The explanation for this especially high concentration comes down to the dispersal of radioactive particles after a nuclear disaster event like Chernobyl or Fukushima. These particles are light and can travel far.
Normally, they return to the ground as acid rain, where they may be absorbed into the soil or consumed by plants. Hence, the higher concentrations of radioactivity in places like Chernobyl and Fukushima – and, subsequently, higher cancer rates, higher infertility rates, and the existence of radioactive boar. However, some of these particles will travel to icier climes where they fall to Earth as snow, land on the ice, set in weightier sediment, and accumulate in denser concentrations.
The team analyzed the material and not only did they find nuclear fallout from Chernobyl and Fukushima, both nuclear accidents, but they also found material from decades of nuclear weapons testing.

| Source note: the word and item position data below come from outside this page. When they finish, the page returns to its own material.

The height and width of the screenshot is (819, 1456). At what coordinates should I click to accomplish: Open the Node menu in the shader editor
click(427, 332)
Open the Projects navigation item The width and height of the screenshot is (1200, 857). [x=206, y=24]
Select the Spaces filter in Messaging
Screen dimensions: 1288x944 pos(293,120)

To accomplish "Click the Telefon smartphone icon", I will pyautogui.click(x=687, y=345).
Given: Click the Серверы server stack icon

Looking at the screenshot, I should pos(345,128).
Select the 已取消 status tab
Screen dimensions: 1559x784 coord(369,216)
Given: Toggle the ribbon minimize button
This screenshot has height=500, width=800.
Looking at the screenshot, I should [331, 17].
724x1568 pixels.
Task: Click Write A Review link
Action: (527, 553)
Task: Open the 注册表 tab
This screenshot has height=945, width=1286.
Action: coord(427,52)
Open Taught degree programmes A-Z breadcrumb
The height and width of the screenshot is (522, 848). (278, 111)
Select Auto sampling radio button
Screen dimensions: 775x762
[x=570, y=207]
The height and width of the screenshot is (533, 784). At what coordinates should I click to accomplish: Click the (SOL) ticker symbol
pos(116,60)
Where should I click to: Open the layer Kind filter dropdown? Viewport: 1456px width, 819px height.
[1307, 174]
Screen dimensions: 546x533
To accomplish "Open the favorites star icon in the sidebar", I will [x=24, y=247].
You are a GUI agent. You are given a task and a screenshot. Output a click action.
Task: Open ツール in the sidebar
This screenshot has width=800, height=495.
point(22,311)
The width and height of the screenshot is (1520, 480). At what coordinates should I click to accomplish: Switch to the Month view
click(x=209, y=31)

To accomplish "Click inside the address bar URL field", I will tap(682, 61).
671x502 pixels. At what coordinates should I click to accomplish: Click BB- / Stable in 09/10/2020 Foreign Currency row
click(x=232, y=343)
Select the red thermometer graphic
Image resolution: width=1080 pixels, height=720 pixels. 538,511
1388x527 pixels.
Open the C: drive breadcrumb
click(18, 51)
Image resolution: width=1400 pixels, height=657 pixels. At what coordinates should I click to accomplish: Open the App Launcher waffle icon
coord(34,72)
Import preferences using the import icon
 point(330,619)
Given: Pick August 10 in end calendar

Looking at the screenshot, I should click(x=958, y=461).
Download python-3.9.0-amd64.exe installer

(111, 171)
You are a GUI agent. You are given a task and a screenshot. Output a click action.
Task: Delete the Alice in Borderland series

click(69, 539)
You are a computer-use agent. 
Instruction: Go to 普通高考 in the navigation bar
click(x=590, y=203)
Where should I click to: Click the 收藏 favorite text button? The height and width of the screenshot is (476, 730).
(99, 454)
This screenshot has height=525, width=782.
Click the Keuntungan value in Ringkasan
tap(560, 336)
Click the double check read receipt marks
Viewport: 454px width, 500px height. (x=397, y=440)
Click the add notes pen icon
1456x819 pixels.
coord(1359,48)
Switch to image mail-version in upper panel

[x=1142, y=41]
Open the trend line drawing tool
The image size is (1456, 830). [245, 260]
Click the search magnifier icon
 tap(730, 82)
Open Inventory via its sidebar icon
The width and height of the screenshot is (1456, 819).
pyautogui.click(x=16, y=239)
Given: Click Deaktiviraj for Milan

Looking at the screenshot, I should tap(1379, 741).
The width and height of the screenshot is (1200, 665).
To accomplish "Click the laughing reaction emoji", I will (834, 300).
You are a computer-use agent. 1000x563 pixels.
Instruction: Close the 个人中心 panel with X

"We're talking about weapons testing from the 1950s and 1960s onwards, going right back in the development of the bomb," Clason told the Associated Press.
"If we take a sediment core you can see a clear spike where Chernobyl was, but you can also see quite a defined spike in around 1963 when there was a period of quite heavy weapons testing."
While research shows that radioactive material in the food chain is definitely not good for you, it is unclear yet what the presence of this nuclear fallout means exactly. The team hopes to find out.
"Very high concentrations of radionuclides have been found in several recent field studies, but their precise impact is yet to be established," Clason said.
"Our collaborative work is beginning to address this because it is clearly important for the pro-glacial environment and downstream communities to understand any unseen threats they might face in the future."